Jose Altuve softly lined out to shortstop on the first pitch of the game, then Detmers struck out five of the next six batters he faced.
Detmers carried a perfect game into the sixth inning, until he gave up a lead-off homer to Astros shortstop Shay Whitcomb. Detmers admitted he knew he was throwing a perfect game at that point, but said he wasn’t really thinking about it unless he got past the sixth inning.
He was a strike-one machine, landing his first pitches for strikes 73% of the time. Being able to start ahead in the count allowed him to get swings and misses and weak contact to limit any baserunners.
“I thought he just kind of piggybacked off what he did in LA, attacking everything with strikes,” Angels manager Kurt Suzuki said. “I feel like he was strike one, strike two on every batter that came up. He's definitely executing pitches. He's putting guys away. I think he had nine strikeouts tonight. And it's a testament to him. He's worked really hard and put himself in a good spot.”
Although he had all of his pitches working in this one, Detmers’ slider was notably efficient.
Detmers utilized his slider in all counts, being able to land it for a first-pitch strike seven out of eight times, got a swing and miss on 35% of his sliders thrown and landed 10 of them for called strikes. All of that to say, his slider was a strike 82% of the time and the Astros only put it in play four times, with none of them being hits.
“I was able to get ahead with it and get a lot of swings late in the count,” Detmers said of his slider. “A couple of pop flies and a couple of swings and misses for strikeouts.”
This four-start stretch of dominance has lowered his ERA to 4.00 on the season.
Offensively, there wasn’t much until extra innings.
Mike Trout hit his 15th home run of the season with a solo shot to dead center in the first inning. Logan O’Hoppe then hit a solo home run of his own in the fifth inning to make it 2-0.
O’Hoppe has struggled this season both at the plate and behind the plate, but had a solid night, going 2-for-2 with a homer and a two-strike single.
“I've mentioned the work the past couple of days with you guys, and it just feels good that it's coming together,” O’Hoppe said. “It didn't feel like a fluke, or I just ran into a ball. I knew what I was doing. I was in control of everything. I've been building for the last two weeks, I'd say, since Tampa, and I'm going to continue to do it.”
O’Hoppe also had some redemption with a play at the plate in the top of the ninth inning.

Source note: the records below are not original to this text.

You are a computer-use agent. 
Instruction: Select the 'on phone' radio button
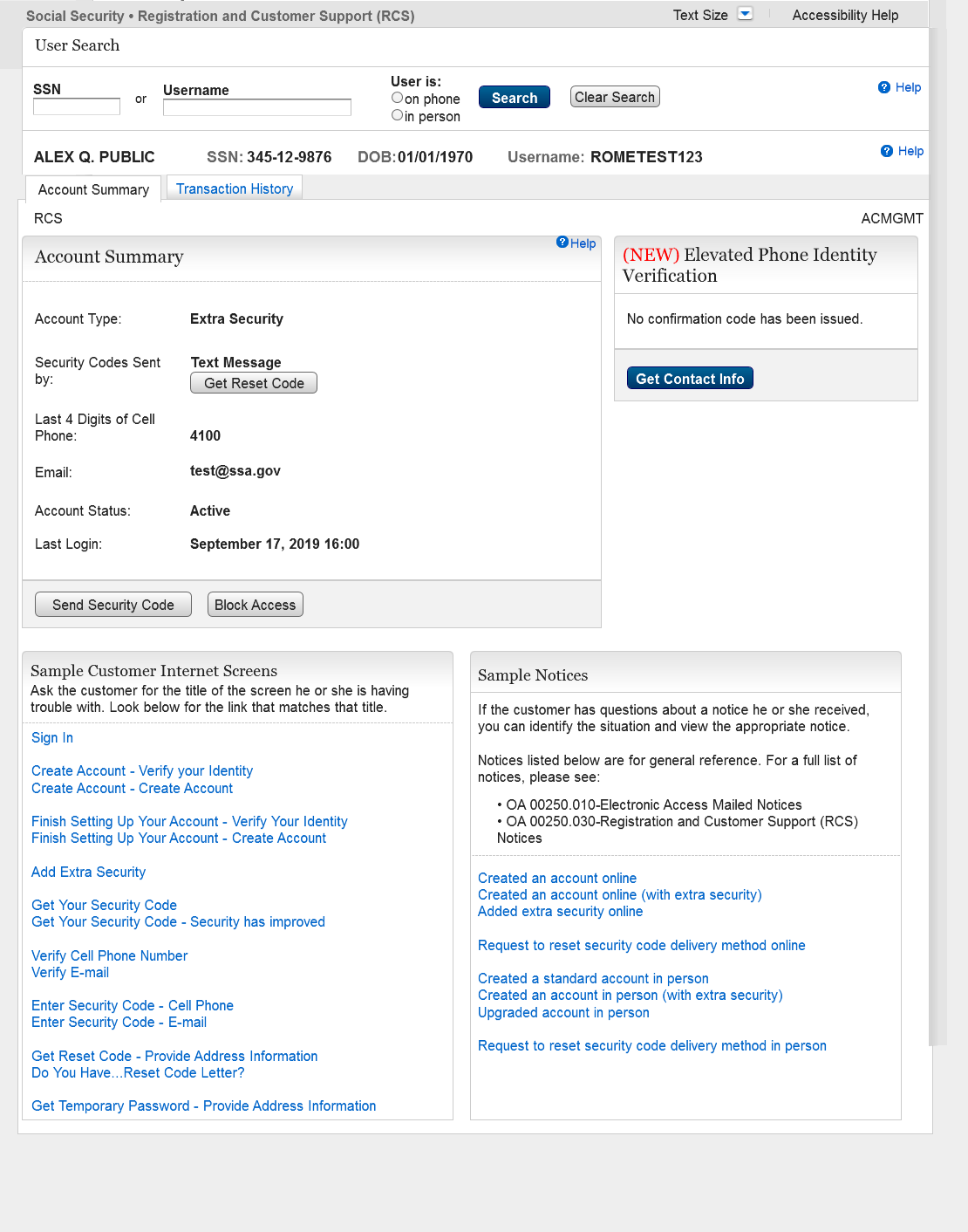pos(397,98)
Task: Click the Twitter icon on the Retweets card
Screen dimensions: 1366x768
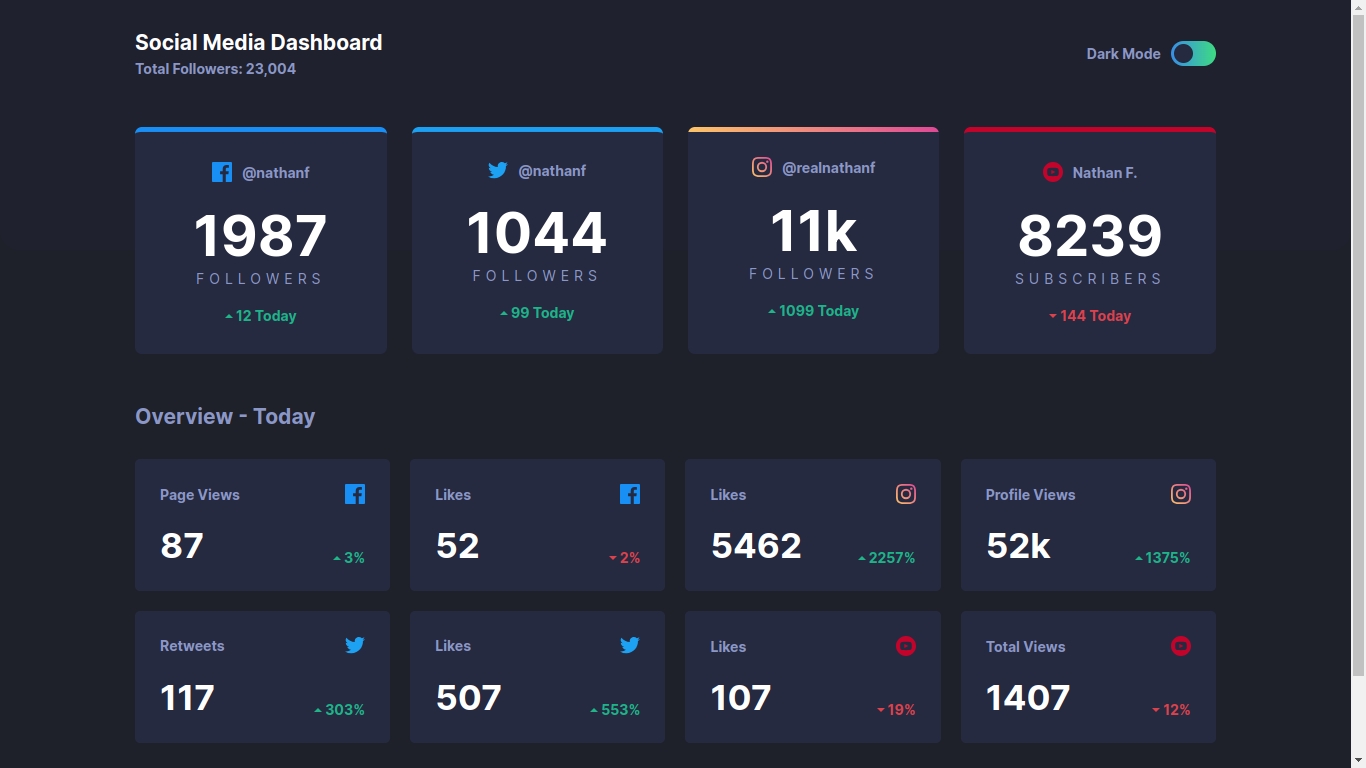Action: [355, 645]
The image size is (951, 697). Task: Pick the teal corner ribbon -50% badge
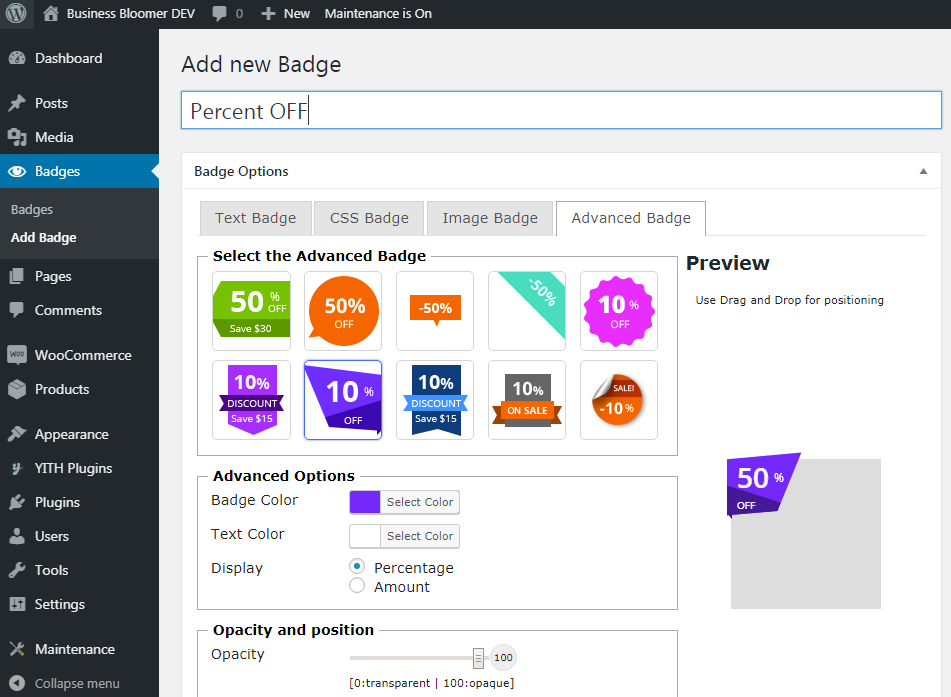click(527, 310)
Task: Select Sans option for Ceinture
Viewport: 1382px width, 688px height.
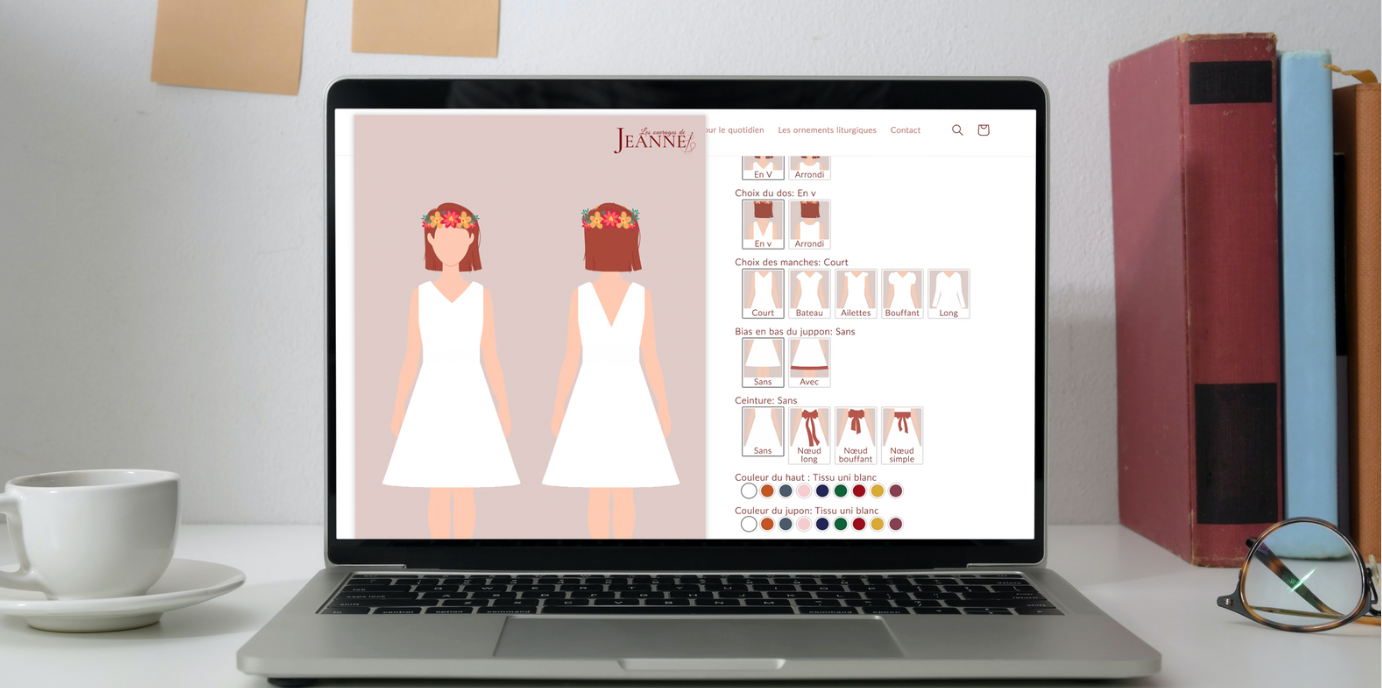Action: click(763, 432)
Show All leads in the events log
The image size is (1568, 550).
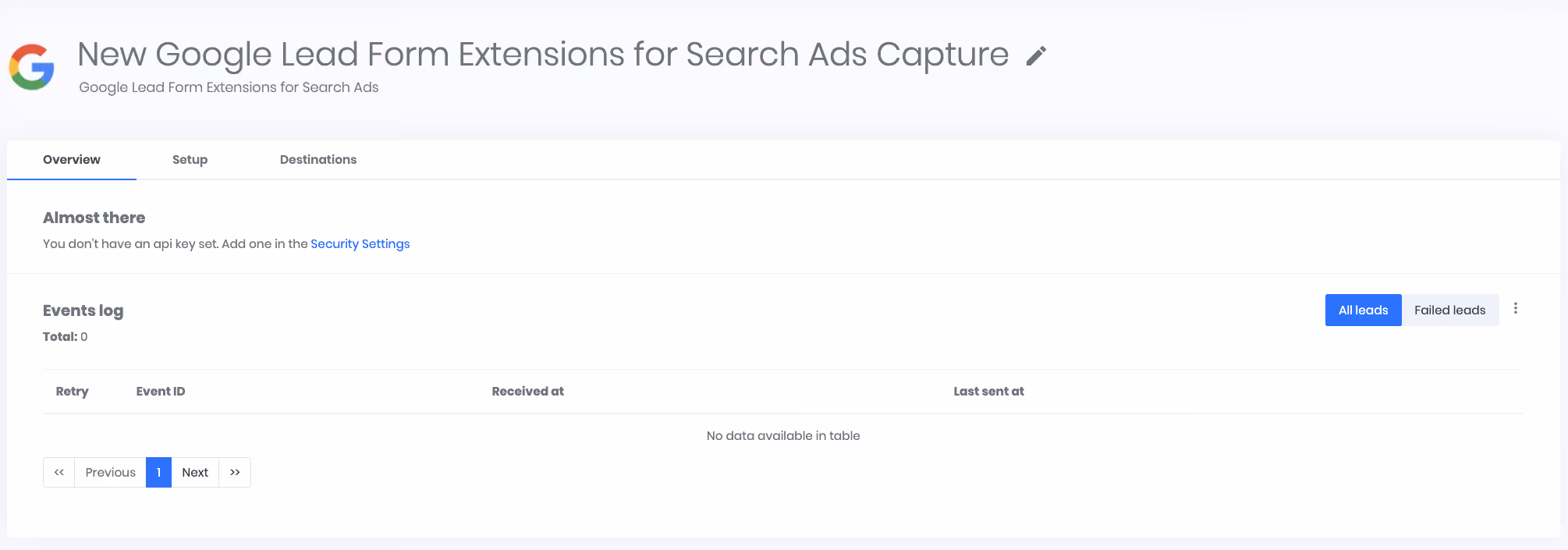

With the score tied 2-2 with two outs, Christian Walker doubled down the left field line and sent Yordan Alvarez from first to third base. Zach Neto, though, didn’t realize Alvarez held up at third and fired a throw to the play, but sailed it over O’Hoppe, and it hit Isaac Paredes, who was on deck.
Luckily, Sam Bachman was backing up the plate and delivered a throw to O’Hoppe to apply the tag to nab Alvarez at the plate to deny the go-ahead run. The call on the field by home plate umpire Ron Kulpa was safe, but the Angels challenged the call and got it overturned to end the inning.
“The throw out of (Neto’s) hand, I thought it was right in my chest, and then it took off on me, and then (Bachman) was behind me,” O’Hoppe said. “It's the little things like that that we work on all the way in spring training. So it gave me another chance at a play at the plate, too. I'm happy it worked out for sure.”
In the 10th, the Angels again excelled at the little details of the game, with pinch hitter Donovan Walton laying down a bunt to move the runner to third and also getting a single out of it to set up Siri’s two-strike walk-off single.
“It's what we work on,” Suzuki said. “We work on it, not every day, but we work on it pretty regularly. We're not gonna be perfect every time, but we're gonna work on them. And when it shows up in the game, it's good for the guys to really feel like the stuff that they're working on shows up.”